### Collected data entries
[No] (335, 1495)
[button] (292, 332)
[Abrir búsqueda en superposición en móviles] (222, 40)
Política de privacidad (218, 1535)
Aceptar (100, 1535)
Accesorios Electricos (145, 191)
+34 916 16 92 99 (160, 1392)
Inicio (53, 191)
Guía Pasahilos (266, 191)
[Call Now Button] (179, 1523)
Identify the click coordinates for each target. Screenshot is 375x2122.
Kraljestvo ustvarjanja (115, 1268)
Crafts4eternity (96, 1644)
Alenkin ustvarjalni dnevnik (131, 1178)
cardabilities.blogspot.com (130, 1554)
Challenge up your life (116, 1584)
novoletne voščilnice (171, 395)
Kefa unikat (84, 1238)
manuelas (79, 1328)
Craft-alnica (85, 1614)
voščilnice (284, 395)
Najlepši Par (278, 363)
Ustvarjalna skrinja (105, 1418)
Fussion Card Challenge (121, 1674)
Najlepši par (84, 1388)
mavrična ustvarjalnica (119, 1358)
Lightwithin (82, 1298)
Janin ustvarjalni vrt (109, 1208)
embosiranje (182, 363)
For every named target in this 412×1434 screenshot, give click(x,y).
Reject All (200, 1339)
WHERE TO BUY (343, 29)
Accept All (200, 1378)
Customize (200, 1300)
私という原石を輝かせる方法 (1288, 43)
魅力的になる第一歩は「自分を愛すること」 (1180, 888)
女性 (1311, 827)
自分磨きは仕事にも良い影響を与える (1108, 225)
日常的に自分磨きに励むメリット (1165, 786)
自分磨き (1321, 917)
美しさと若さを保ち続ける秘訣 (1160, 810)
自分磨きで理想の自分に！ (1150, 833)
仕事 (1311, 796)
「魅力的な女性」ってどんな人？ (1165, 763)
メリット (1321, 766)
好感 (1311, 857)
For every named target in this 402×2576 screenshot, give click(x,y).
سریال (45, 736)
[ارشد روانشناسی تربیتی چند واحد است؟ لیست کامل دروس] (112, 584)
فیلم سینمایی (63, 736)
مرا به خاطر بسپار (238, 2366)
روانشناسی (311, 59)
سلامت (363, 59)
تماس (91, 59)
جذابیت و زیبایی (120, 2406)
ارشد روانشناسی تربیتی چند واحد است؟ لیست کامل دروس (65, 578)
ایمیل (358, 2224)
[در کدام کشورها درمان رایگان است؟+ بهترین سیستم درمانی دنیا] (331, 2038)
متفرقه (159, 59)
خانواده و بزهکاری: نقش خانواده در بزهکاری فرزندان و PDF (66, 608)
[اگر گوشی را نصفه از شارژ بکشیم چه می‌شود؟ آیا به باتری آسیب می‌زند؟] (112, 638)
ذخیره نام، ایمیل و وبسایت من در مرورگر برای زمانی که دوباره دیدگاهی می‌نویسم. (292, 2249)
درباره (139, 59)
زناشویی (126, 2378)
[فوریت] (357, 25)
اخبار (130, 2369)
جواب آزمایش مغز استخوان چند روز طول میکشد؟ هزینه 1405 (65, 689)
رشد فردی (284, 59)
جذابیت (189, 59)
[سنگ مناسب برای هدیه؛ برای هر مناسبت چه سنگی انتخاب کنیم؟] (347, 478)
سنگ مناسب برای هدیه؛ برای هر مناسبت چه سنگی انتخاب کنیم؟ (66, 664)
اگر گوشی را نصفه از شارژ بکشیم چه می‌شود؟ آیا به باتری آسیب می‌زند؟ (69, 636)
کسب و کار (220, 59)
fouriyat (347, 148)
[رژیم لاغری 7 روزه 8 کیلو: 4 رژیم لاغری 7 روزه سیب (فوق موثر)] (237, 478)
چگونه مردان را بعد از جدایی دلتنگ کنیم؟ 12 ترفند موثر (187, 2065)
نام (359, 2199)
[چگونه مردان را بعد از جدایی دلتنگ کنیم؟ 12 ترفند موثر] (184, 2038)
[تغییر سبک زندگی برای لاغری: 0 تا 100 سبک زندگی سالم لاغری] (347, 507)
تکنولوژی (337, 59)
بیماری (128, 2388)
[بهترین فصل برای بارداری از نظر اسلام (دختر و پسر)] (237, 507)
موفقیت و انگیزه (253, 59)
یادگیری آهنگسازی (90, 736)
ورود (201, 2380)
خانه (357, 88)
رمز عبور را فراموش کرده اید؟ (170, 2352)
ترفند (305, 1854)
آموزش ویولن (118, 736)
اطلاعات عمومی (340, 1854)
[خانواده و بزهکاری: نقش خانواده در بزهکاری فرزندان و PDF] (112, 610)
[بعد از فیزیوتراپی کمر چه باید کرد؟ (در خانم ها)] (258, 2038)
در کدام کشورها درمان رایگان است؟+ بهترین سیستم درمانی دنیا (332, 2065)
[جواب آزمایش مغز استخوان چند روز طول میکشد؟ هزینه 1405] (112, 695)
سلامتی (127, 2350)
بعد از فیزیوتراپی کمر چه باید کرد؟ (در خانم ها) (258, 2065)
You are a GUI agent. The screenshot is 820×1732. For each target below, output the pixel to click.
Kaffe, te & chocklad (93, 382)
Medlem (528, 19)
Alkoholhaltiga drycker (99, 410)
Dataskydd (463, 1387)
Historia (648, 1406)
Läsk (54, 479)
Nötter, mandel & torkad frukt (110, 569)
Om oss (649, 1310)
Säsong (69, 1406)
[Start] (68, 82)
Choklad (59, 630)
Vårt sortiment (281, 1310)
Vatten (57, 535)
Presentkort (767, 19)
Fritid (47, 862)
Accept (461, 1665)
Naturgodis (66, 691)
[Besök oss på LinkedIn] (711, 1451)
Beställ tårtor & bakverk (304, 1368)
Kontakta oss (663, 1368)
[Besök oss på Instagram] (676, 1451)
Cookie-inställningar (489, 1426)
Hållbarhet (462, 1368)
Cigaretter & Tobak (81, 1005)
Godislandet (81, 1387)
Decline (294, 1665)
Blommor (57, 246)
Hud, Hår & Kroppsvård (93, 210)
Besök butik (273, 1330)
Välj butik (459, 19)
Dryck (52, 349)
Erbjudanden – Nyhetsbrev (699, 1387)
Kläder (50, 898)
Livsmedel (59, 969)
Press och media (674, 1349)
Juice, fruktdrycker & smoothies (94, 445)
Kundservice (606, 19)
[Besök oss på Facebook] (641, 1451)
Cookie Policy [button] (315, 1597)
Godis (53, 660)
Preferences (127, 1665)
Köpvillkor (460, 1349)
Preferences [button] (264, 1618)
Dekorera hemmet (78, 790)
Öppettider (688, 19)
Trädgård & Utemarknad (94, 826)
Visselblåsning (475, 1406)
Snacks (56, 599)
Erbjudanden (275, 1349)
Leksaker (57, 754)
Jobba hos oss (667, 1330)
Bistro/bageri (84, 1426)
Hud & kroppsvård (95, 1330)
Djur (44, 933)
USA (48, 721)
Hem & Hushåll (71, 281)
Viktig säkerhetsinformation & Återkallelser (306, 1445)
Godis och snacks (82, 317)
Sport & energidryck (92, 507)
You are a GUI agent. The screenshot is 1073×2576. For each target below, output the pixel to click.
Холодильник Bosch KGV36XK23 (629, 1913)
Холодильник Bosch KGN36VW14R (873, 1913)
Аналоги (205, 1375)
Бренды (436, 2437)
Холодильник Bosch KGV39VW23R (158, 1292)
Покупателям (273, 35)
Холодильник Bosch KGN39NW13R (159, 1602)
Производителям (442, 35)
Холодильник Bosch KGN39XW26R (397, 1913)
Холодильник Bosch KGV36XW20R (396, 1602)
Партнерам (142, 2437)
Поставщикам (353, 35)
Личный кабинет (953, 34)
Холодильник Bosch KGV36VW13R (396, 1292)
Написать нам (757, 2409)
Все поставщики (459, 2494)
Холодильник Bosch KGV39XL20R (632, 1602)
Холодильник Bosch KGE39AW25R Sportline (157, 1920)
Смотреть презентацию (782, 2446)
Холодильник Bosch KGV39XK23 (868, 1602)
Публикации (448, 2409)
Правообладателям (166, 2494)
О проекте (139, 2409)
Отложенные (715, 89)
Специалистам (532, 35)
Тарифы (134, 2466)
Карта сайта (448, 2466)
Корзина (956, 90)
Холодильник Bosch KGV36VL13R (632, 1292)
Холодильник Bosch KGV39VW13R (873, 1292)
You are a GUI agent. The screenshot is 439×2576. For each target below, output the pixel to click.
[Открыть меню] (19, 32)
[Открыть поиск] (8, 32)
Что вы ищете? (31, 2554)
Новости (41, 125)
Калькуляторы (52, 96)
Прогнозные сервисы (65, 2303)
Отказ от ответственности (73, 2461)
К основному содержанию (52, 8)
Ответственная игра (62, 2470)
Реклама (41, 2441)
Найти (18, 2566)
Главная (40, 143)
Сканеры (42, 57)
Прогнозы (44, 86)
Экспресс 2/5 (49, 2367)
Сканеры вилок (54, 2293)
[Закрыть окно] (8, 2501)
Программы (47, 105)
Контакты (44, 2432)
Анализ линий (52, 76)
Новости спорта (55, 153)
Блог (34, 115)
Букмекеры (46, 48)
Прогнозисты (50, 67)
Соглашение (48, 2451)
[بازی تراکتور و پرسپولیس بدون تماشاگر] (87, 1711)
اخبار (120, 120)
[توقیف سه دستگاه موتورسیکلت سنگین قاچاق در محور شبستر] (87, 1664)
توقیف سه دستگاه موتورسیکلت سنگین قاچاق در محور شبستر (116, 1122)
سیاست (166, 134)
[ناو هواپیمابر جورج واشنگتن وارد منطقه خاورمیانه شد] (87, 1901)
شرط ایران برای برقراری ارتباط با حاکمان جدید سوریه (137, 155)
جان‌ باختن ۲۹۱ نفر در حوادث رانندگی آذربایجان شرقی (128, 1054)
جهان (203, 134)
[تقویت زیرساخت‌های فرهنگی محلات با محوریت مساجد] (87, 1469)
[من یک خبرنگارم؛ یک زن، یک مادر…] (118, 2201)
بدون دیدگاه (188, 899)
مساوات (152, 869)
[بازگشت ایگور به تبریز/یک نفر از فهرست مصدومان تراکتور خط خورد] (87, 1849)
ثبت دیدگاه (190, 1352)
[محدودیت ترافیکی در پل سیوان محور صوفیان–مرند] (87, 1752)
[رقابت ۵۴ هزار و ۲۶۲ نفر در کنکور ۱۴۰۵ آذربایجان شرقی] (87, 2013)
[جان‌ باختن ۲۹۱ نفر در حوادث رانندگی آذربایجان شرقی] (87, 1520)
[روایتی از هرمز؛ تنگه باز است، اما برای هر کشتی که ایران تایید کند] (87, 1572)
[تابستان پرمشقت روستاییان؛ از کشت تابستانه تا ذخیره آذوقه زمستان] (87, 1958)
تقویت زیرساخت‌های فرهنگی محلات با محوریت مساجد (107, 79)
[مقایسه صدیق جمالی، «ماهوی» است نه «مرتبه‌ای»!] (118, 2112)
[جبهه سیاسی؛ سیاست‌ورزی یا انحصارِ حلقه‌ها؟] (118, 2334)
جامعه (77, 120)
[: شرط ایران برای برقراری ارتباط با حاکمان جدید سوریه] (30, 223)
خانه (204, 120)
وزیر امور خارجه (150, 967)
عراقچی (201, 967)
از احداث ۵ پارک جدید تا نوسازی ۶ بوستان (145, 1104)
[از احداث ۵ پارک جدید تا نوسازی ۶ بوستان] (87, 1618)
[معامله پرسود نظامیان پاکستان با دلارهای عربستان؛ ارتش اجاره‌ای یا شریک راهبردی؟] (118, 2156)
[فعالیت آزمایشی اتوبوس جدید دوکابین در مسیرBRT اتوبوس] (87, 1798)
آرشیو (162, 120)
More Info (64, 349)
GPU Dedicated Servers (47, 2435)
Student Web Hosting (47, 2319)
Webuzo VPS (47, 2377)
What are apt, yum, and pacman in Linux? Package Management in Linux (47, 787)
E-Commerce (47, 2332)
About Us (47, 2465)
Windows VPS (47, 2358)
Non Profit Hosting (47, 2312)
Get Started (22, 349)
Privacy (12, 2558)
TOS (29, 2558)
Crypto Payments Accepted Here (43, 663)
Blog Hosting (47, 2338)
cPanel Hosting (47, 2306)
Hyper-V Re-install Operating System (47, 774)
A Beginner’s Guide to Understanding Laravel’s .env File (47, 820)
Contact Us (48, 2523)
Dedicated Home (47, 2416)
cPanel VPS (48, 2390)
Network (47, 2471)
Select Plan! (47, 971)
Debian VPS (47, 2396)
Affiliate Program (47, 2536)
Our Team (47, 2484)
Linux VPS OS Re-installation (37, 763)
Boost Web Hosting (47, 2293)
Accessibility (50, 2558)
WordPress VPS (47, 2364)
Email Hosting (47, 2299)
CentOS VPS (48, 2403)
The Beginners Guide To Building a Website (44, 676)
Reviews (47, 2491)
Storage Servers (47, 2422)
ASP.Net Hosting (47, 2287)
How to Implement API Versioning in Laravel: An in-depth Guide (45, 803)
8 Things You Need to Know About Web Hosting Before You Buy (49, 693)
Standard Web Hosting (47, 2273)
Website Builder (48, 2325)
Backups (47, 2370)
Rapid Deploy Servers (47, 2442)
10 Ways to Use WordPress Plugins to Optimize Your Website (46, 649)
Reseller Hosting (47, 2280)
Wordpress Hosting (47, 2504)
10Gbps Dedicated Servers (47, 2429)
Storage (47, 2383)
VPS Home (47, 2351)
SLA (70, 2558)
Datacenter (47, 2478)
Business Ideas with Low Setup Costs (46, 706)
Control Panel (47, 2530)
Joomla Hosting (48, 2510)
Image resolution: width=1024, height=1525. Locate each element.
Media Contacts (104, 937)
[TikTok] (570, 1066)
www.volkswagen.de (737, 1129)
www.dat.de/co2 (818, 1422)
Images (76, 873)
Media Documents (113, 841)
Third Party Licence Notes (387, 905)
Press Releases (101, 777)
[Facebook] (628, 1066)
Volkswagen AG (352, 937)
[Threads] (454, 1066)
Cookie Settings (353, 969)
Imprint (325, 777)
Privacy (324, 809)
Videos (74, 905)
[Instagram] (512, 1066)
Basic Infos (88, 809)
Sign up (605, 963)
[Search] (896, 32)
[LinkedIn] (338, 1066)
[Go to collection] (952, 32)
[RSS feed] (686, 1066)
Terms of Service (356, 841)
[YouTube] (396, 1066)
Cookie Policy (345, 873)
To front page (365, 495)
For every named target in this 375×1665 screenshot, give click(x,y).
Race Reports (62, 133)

### Work to be completed
Output each line exactly, from the first line of the data down to the line that contains "[Call Now Button] (179, 1523)", both included.

### Result of the exercise
[No] (335, 1495)
[button] (292, 332)
[Abrir búsqueda en superposición en móviles] (222, 40)
Política de privacidad (218, 1535)
Aceptar (100, 1535)
Accesorios Electricos (145, 191)
+34 916 16 92 99 (160, 1392)
Inicio (53, 191)
Guía Pasahilos (266, 191)
[Call Now Button] (179, 1523)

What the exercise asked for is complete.